→ **PROBLEM TO SOLVE**:
Each line from the one that holds "Given: Expand the" to the end of the entries is to be given again exactly. Do not include pictures.

[Saved data entries]
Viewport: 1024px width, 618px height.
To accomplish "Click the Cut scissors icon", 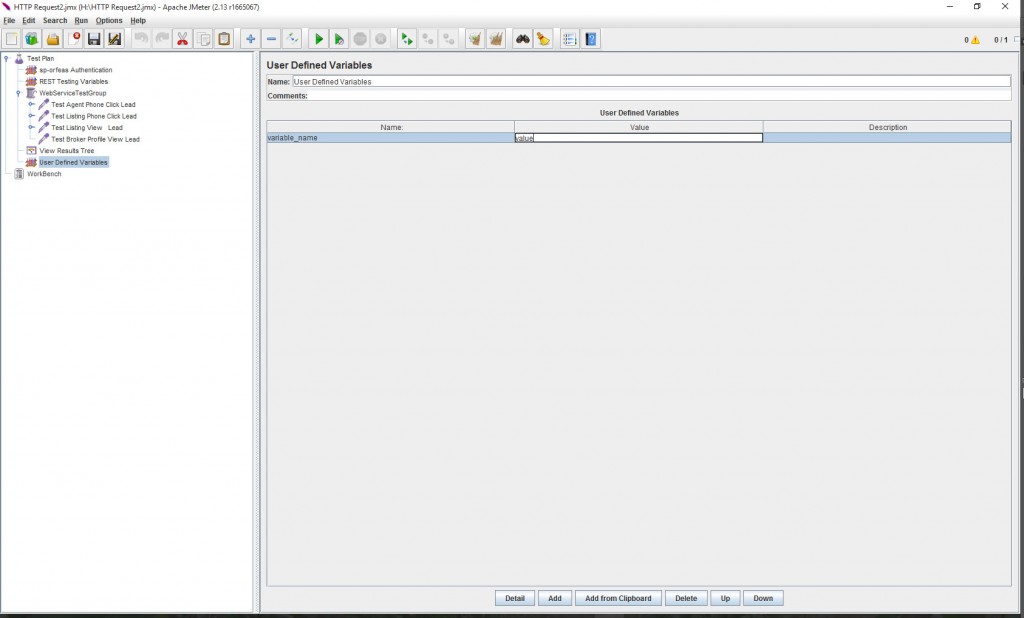I will click(183, 39).
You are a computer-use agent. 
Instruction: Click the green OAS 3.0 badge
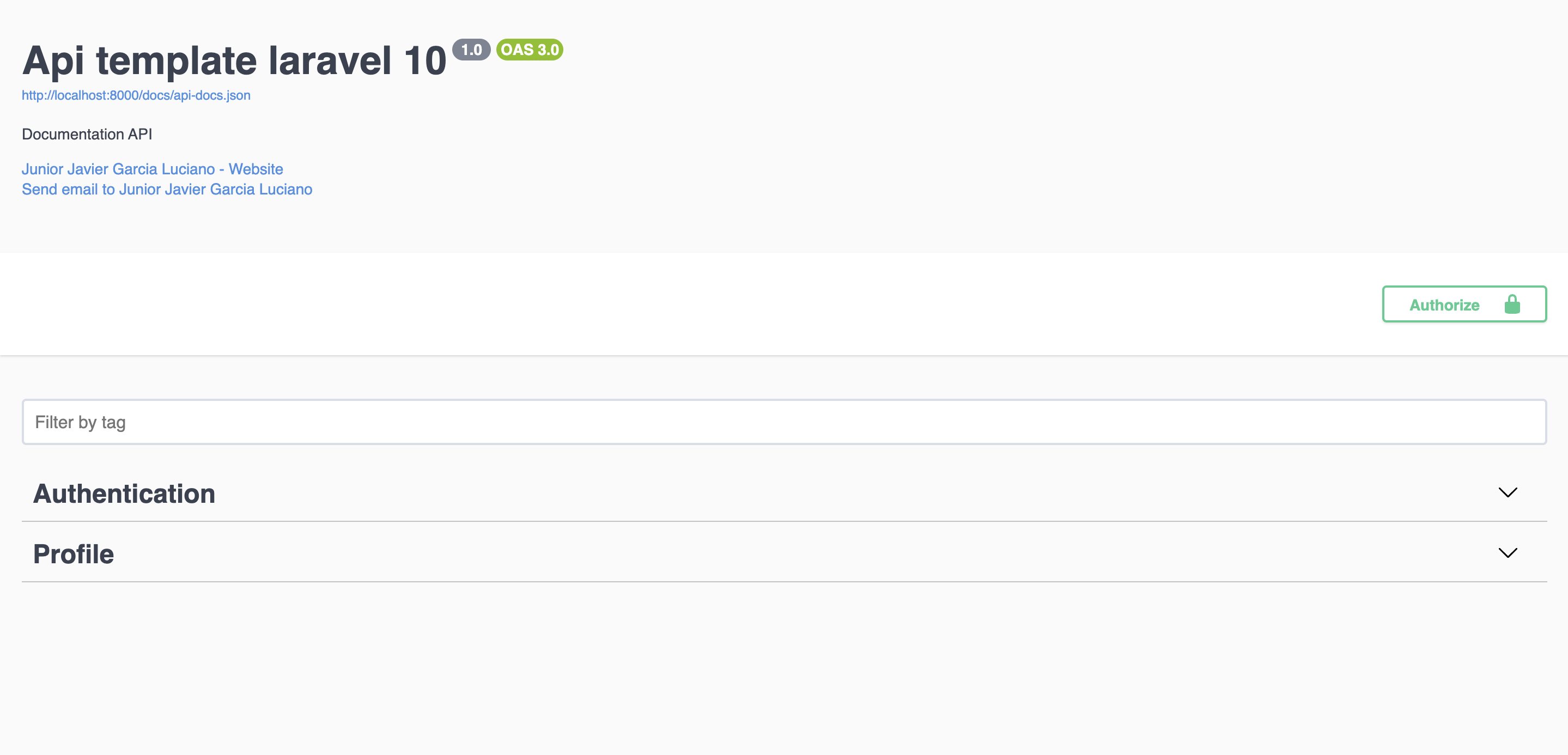[x=530, y=50]
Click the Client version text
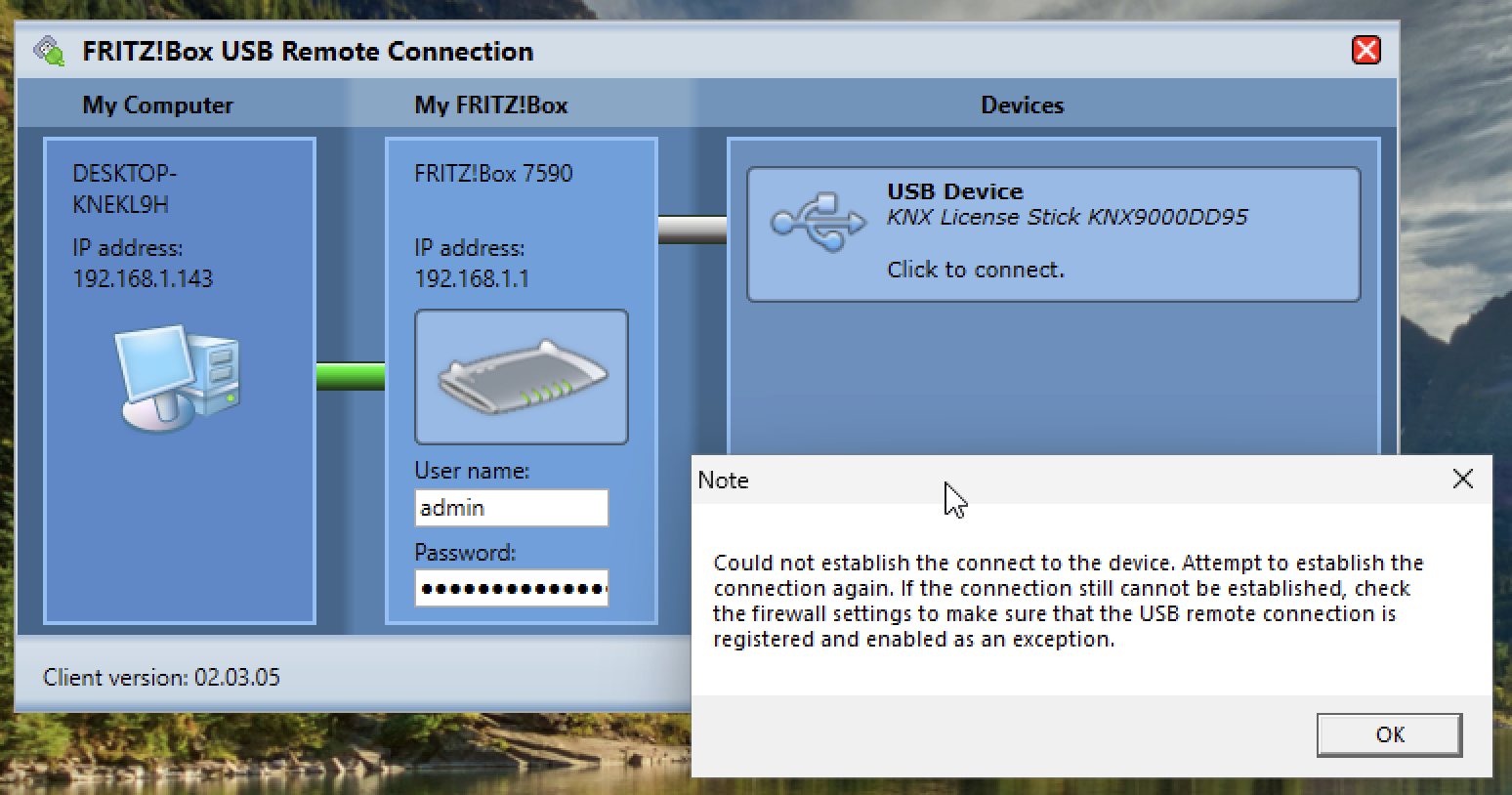Screen dimensions: 1512x795 click(x=161, y=677)
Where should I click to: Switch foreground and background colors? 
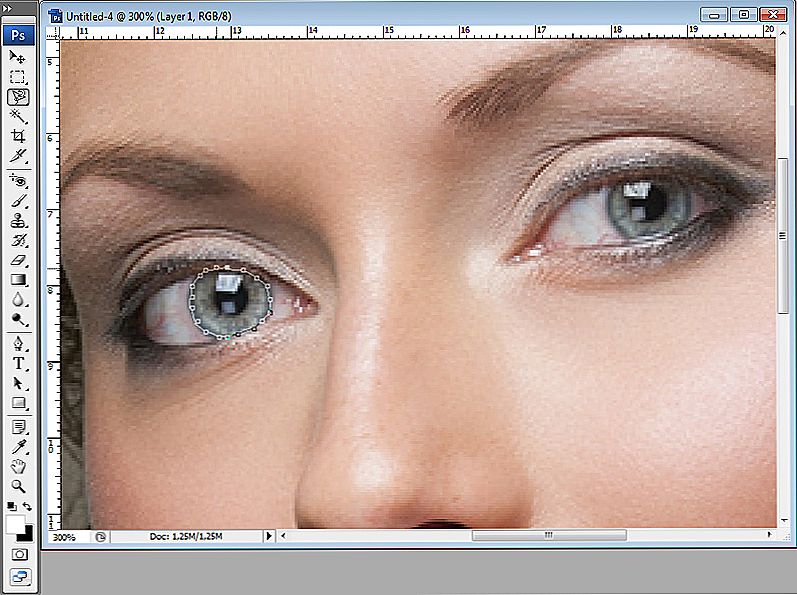pyautogui.click(x=27, y=508)
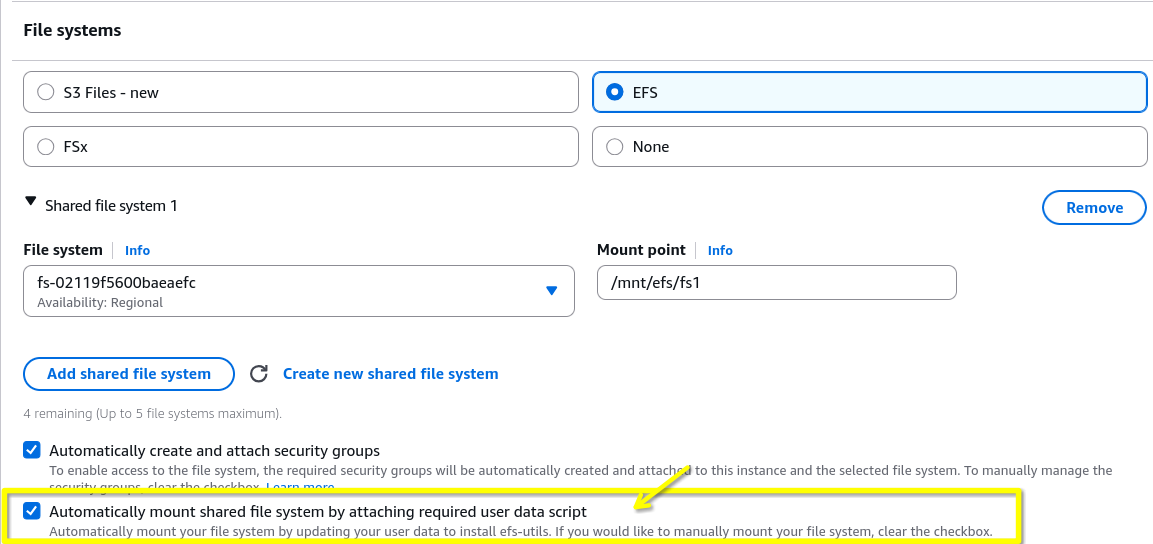This screenshot has height=544, width=1153.
Task: Select the EFS radio option
Action: click(x=869, y=92)
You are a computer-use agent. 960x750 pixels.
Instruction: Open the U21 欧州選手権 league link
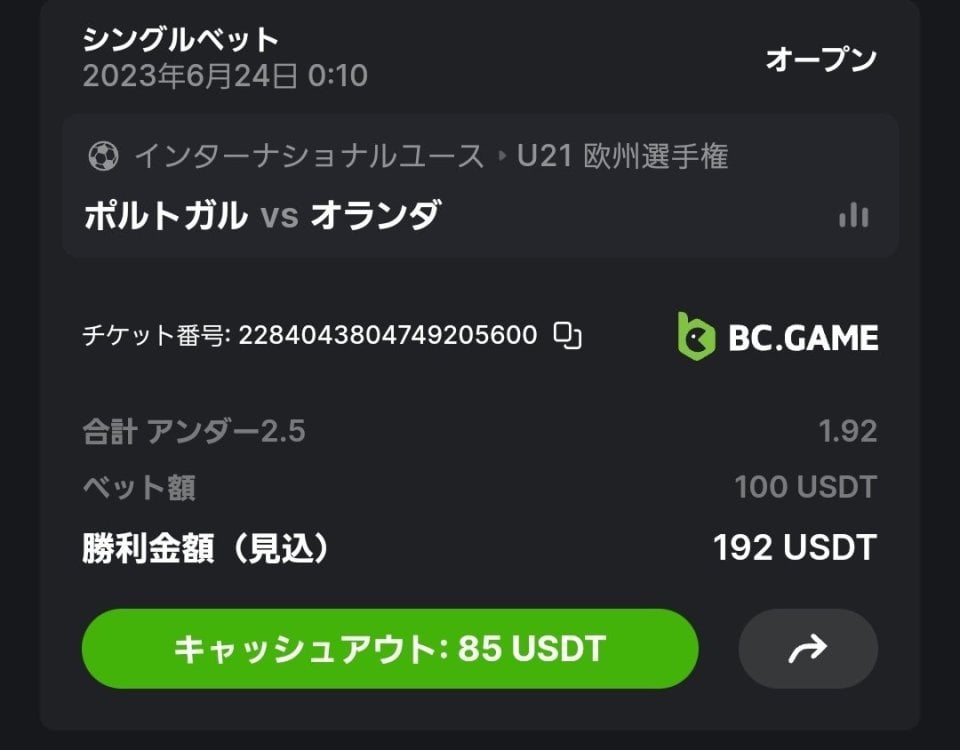622,157
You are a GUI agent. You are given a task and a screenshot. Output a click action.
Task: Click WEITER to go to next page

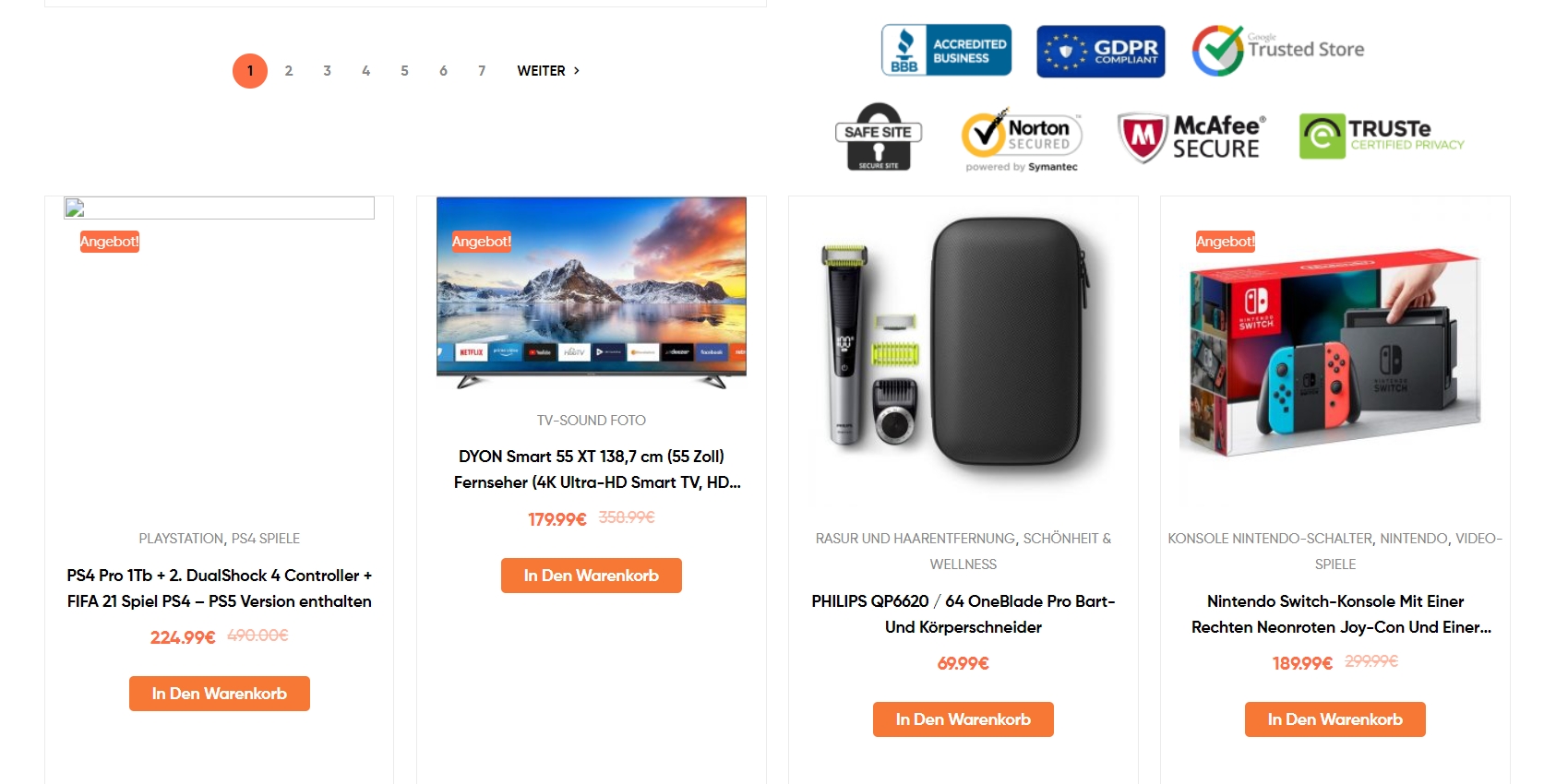tap(548, 71)
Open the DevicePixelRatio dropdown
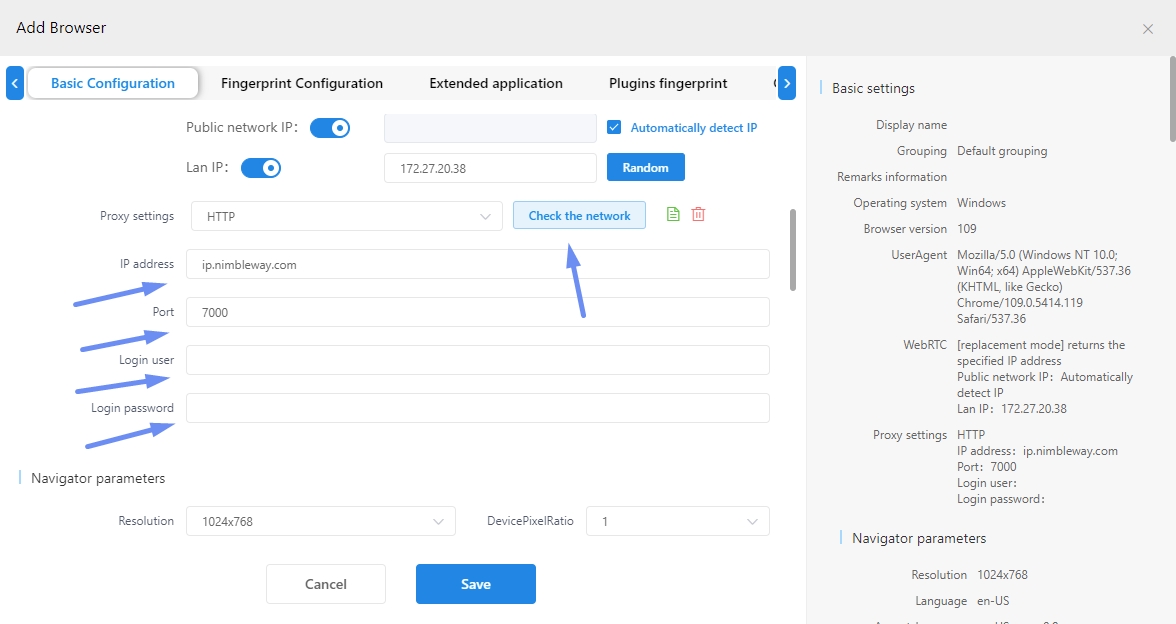 (x=677, y=521)
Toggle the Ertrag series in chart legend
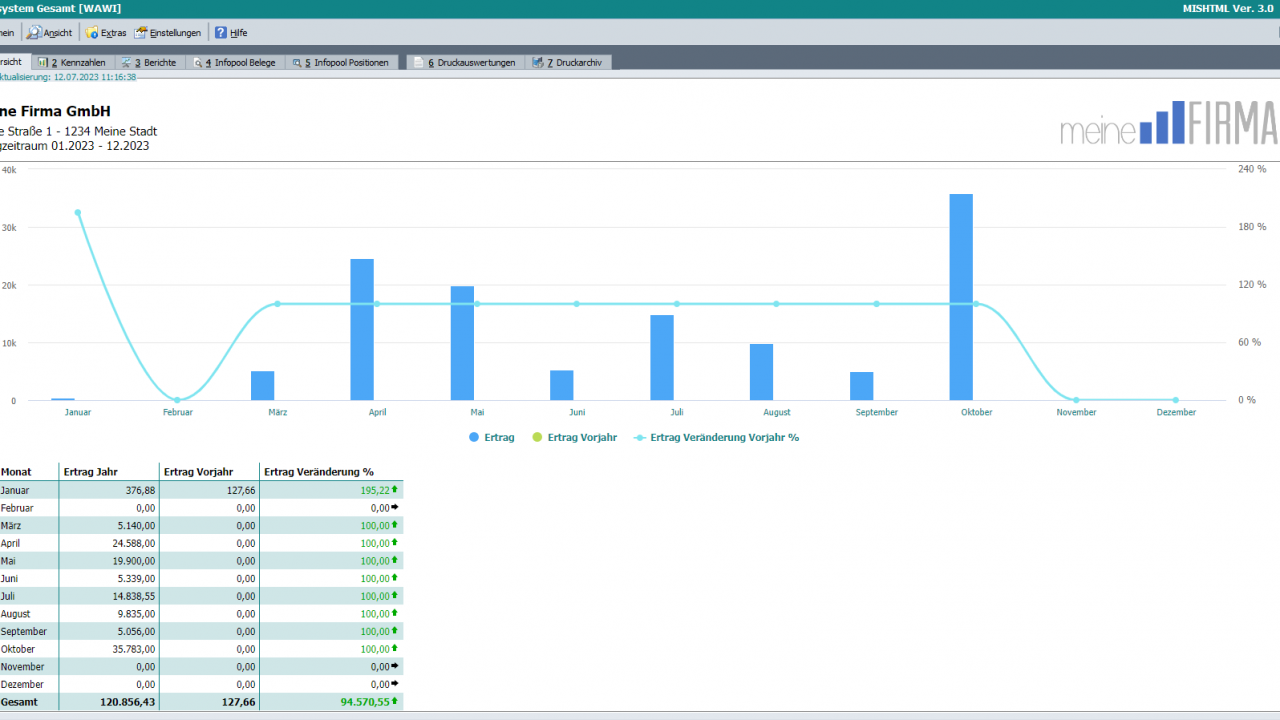Screen dimensions: 1280x720 point(491,437)
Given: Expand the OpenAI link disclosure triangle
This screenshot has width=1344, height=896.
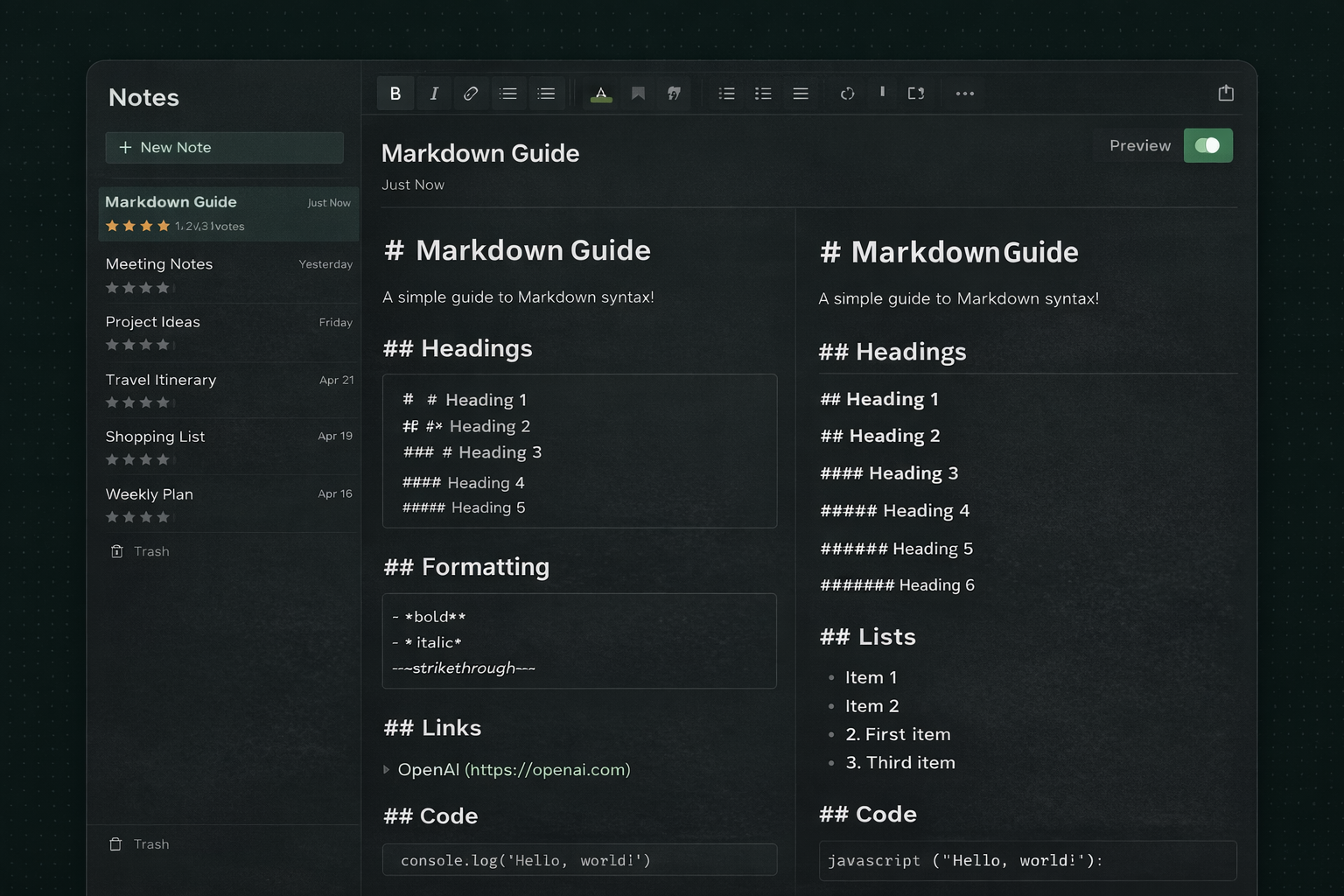Looking at the screenshot, I should pos(386,770).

→ **TASK ANSWER**:
Given: Expand the OpenAI link disclosure triangle
This screenshot has width=1344, height=896.
Looking at the screenshot, I should pos(386,770).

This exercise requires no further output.